The nub of the matter regarding the requirement of findings, where the formal making of them is not legislatively commanded, is indicated in United States v. Louisiana, 290 U. S. 70. Reviewing the validity of the Commission‘s order is the serious business of sitting in judgment upon a tribunal of great traditions and large responsibility. An order of the Commission should not be viewed in a hypercritical spirit nor even as though elegantia juris were our concern. We should judge a challenged order of the Commission by “the report, read as a whole,” 290 U. S. supra at 80, and by the record as a whole out of which the report arоse.
Can there be any doubt that this contention was not put to the Commission because it was an afterthought? This issue was never tendered to the Commission because the facts which deny it were never questioned in the proceedings conducted before it with vigor and ability by several protestants during the three successive stages that preceded a challenge in the courts.
The case is now sent back to the Commission.
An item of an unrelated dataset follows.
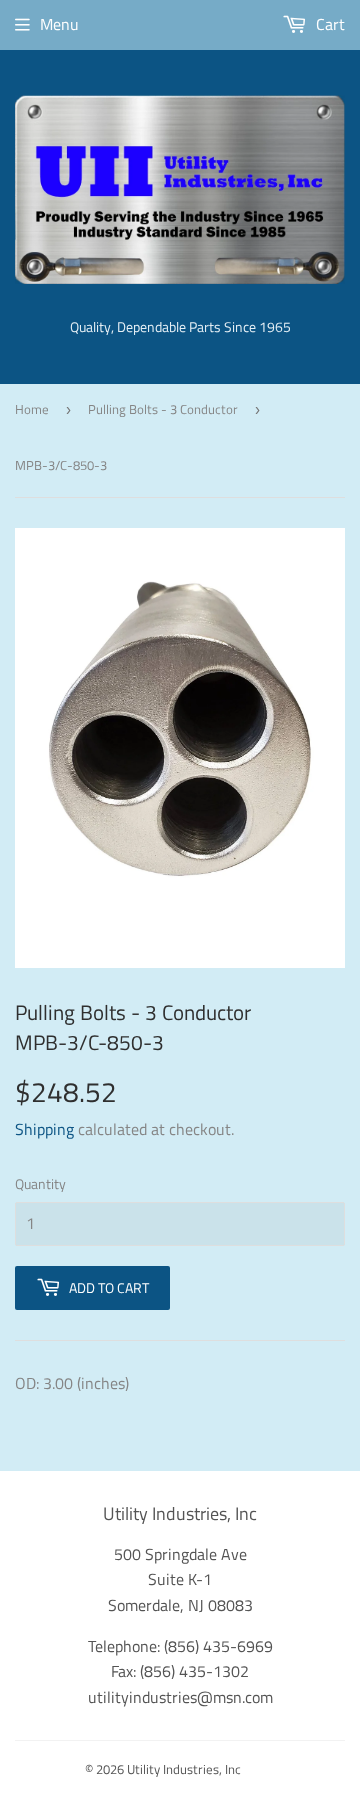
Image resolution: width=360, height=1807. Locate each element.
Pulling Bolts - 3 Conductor (163, 409)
The facts regarding the relation of the Yonkers branch to the New York Central are spread at large upon the record and are not in controversy. In view of the three proceedings before the Commission it is reasonable to assume that the Commission will add to its report the formal finding now requested of it. If the case then returns here I find it too hard to believe that this Court would reject the conclusion of the Commission and of the lower court that the Yonkers branch is an operating part of the New York Central
MR. JUSTICE REED and MR. JUSTICE JACKSON join in this opinion.